After a starchy meal (i.e., lentils or bread), one can show that the blood sugar level rises to a certain height for a certain time, and that both of these things depend upon the size of the meal. Thus, the larger the meal, the higher the blood sugar level rises and the longer it takes for it to fall back down to normal again.

Such blood sugar “curves” following a standard-sized starchy meal are ordinarily very reproducible.
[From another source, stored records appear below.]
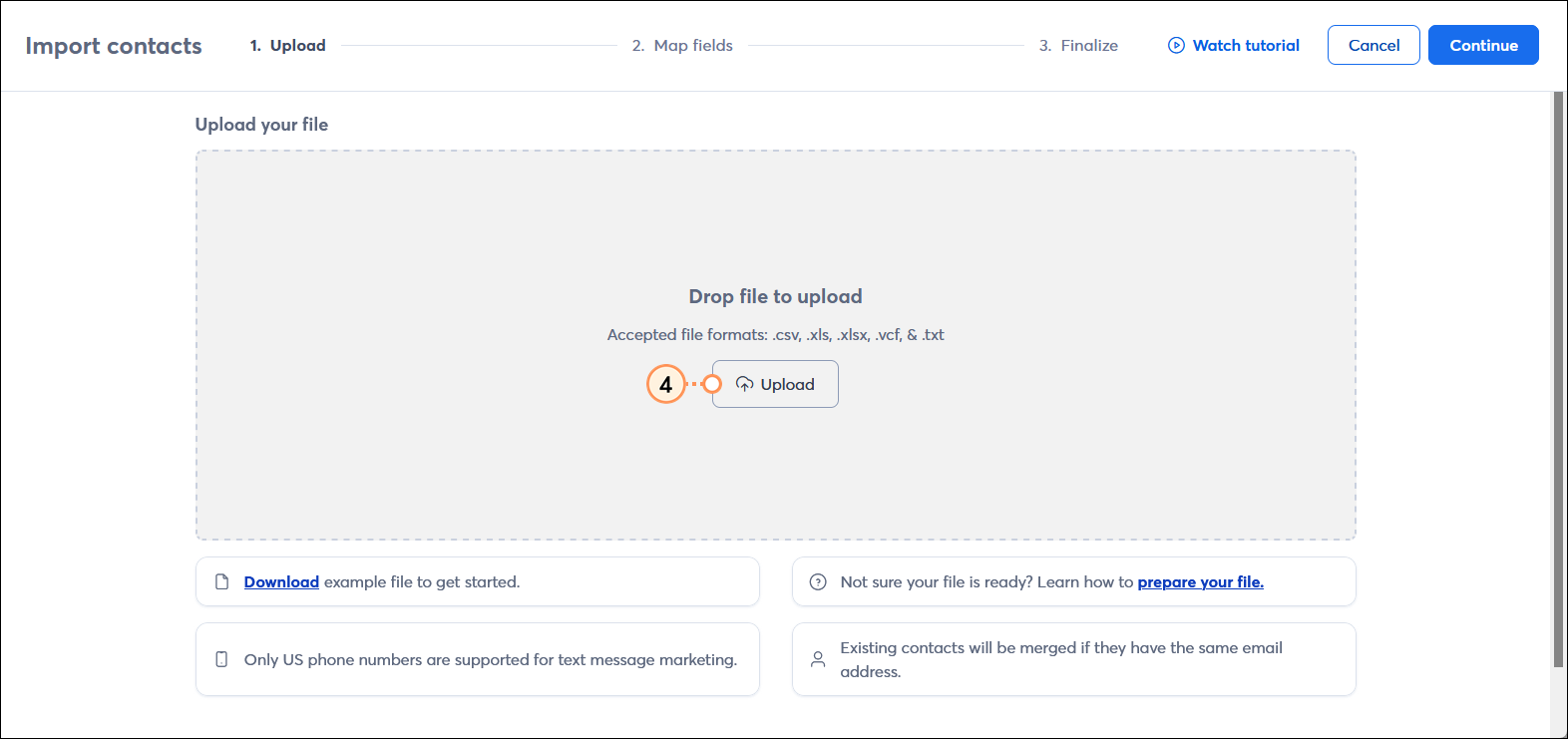Click the Import contacts page title

[114, 46]
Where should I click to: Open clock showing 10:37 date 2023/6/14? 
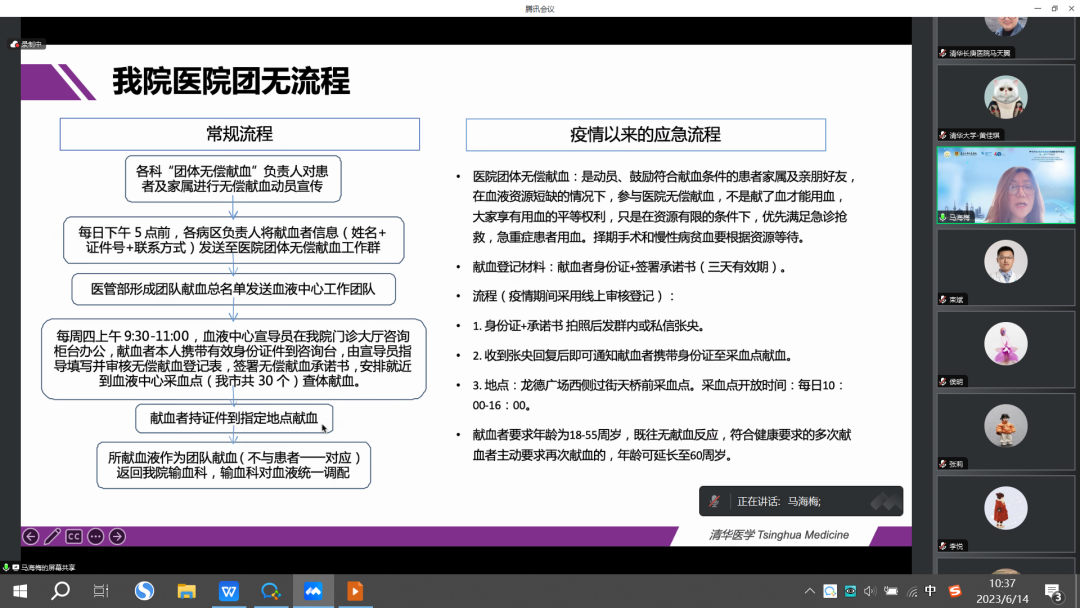1002,591

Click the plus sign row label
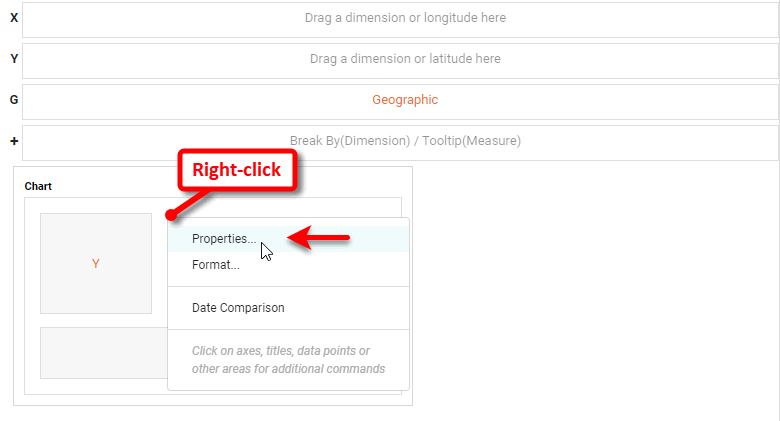[x=14, y=142]
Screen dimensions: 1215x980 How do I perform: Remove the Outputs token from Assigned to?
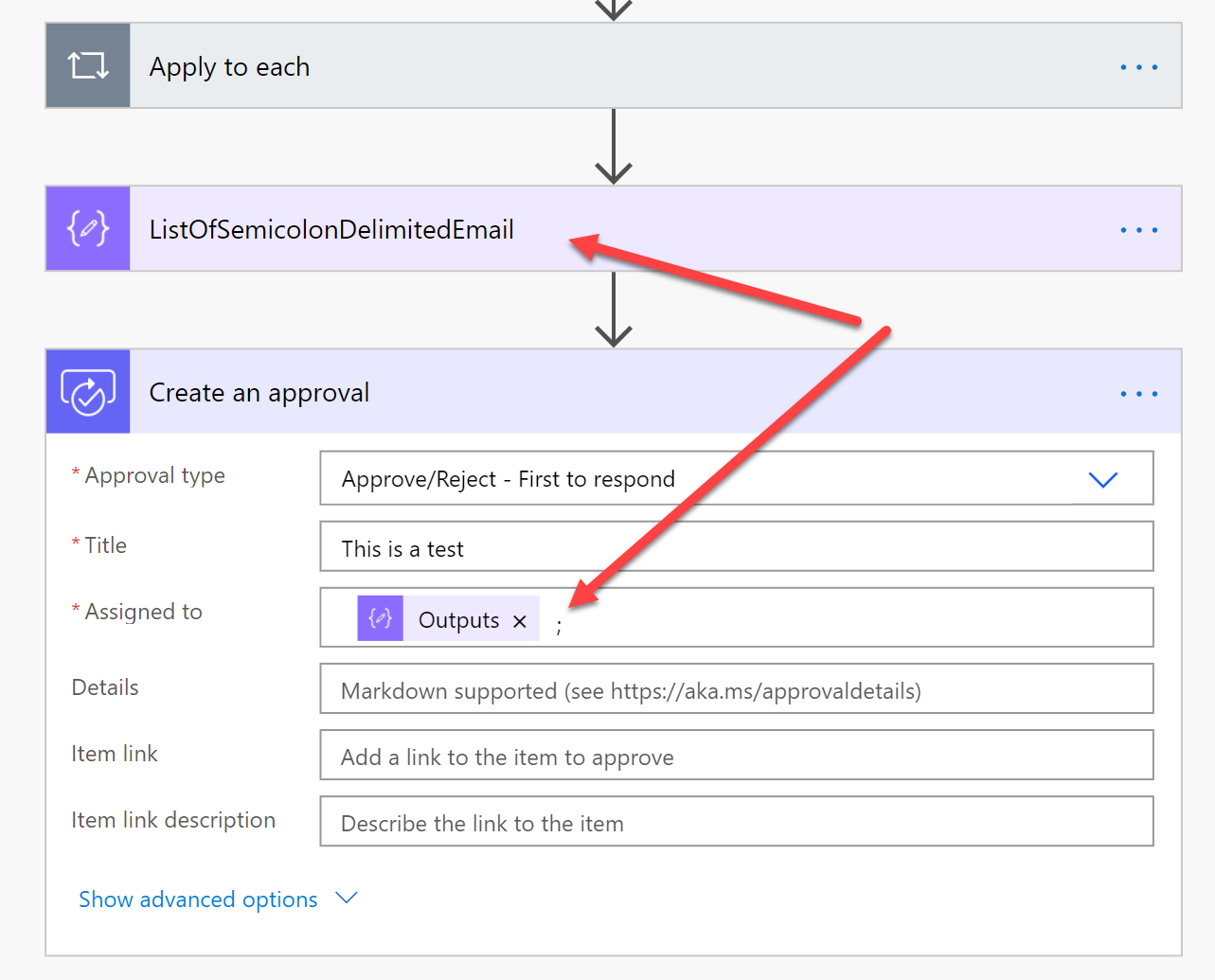pyautogui.click(x=520, y=621)
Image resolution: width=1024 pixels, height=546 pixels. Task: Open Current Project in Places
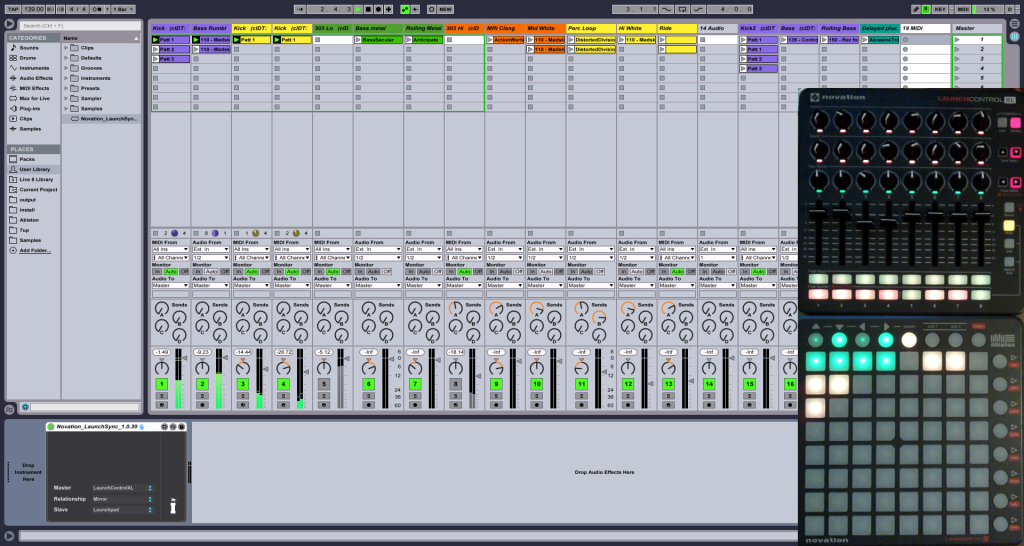[x=37, y=189]
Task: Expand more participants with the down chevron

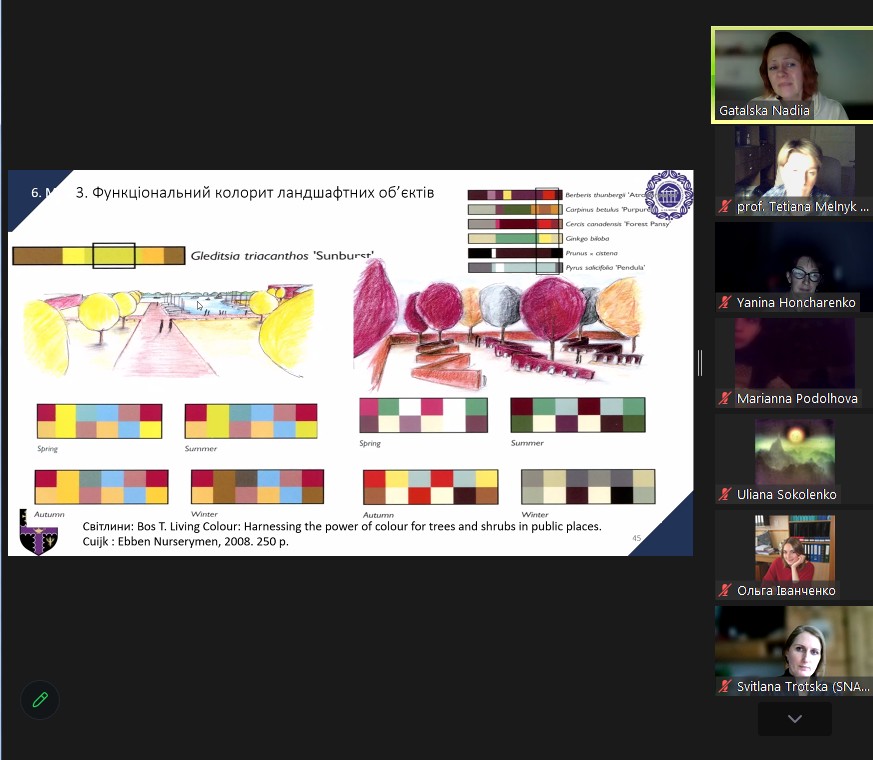Action: [x=794, y=718]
The Australians, however, have shown that even without increasing the amount of starch in the meal, one can nevertheless increase both the height and duration of the blood sugar curve resulting from it, if one takes salt with the food.

Salt, therefore, either boosts digestion of food in the intestine so that more sugar is released from it, or it stimulates the intestine to absorb sugar more efficiently. Either way, salt makes more calories become available to the body from the same amount of food.

These findings strongly suggest that if we wish to be slim, we need to carefully limit the amount of salt that we take in our food. While this could be important for any of us, it is more so for diabetics, especially if they have been experiencing inexplicably high levels of blood sugar despite a carefully controlled diet. This research, of course, needs to be confirmed, but that should not be a difficult task.